В те времена мы являлись гордыми подданными Византии. Принадлежность к великой империи не имела большого значения для нашей обыденной жизни, однако сама идея нас преображала. Она делала наши холмы чуть выше, нашу еду чуть вкуснее и наших детей чуть красивее, потому что мы сражались за империю. Крепкие мужчины из моей семьи сражались под началом знаменитого генерала Велизария, пусть и вдали от него. Он придавал смысл и славу нашей жизни, которая в противном случае была бы совершенно обыденной. Моего дядю, которого мы обожали, убили во время военной кампании по подавлению восстания берберов в Северной Африке.

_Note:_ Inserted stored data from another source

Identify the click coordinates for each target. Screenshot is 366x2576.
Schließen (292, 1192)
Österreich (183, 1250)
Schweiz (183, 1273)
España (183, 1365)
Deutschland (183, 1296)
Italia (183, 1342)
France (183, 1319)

Сведений о его смерти хватило лишь на то, чтобы демонизировать Северную Африку и любого находящегося там человека. Позже я узнал, что дядю, скорее всего, зарезал его товарищ, у которого он украл курицу, но, повторяю, это случилось позже.

Я плыл с братом и сотней других солдат империи через Средиземное море в Северную Африку. Мы горели жаждой мести. Как и многие новые души, в той жизни я был лучше всего приспособлен к роли солдата. Подчинялся приказам с точностью до буквы. Я даже мысленно не задавал вопросов начальникам. Преданность моя была абсолютной, я был готов убивать и умереть за наше дело.

Если бы вы спросили меня, зачем тому или иному племени берберов, не имеющих ничего общего с нашей культурой, религией или языком, уготовано погибнуть или еще на несколько лет остаться частью Византии, то я не смог бы ответить. Мы не были первыми, кто их завоевывал, и не будем последними, но мной, юношей, двигала вера. Я не анализировал причину своего рвения. Причиной служило само рвение. Насколько слепо я верил в правоту нашей стороны, настолько же слепо в черные помыслы моего врага. Подобное характерно для очень молодой души, являясь свидетельством, но не доказательством того, что это действительно была моя первая жизнь. Надеюсь, что да. Было бы ужасно остаться таким глупым.